I think the assumption that everyone will be busily buying chicken, beef etc - and frying/chopping away is rather a large one. Some people will be largely veggie for reasons of economy. Others will buy ready meals and tinned stuff rather than cooking from scratch. I can see that if you are a strict vegetarian, the idea of inadvertently eating from a pan, that's someone has cooked mince in is distressing. But it really doesn't take that long to wash a frying pan or chopping board properlyusing boiling water and detergent. Whereas constantly bringing out your own utensils, washing them immediately after use, and putting them away is a real faff.

This is also a time when making new friendships - and getting on with the people you live with - is really important. Giving out the message that one of the most important things in your life is keeping yourself separate and not sharing, may make settling in rather difficult.

specialsubject · 04/10/2014 18:44

veggie or not, if it is quality stuff she shouldn't take it. Someone WILL use it and will use a metal utensil in a non-stick pan, or not bother to buy any oil.

I've stayed in a lot of backpacker hostels...

balia · 04/10/2014 18:55

It was storage of meat products in the fridge that caused problems between some of my veggie and non-veggie flatmates way back when. As it is her 2nd year, are these flatmates her friends that she has chosen to live with? Can she discuss the whole veggie issue with them?

I know DD's flatmates all bought communal stuff and share, they discussed it before they moved in and each bought some items to keep the costs down. So I guess it depends on what the arrangements are. My DSS is a veggie so I have separate chopping boards and two sets of wooden spoons, but it wouldn't occur to me that using a washed pan would be a problem.

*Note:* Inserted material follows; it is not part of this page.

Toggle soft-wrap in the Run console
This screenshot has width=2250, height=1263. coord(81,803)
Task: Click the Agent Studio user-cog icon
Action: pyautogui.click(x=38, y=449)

ruth1104 · 04/10/2014 19:58

My flatmates and I always had separate stuff at uni, we would offer to cook for each other but communal eating times wouldn't often work. The thing about keeping things separate is that there isn't often enough space for many people (especially 8!) to keep much in the kitchen, so I second just taking a few cheaper things

specialsubject · 05/10/2014 10:24

I'm afraid that veggies can't have meat removed from the entire vicinity (and there is no suggestion that OP's daughter wants that). People who want exclusive fridges need to buy their own.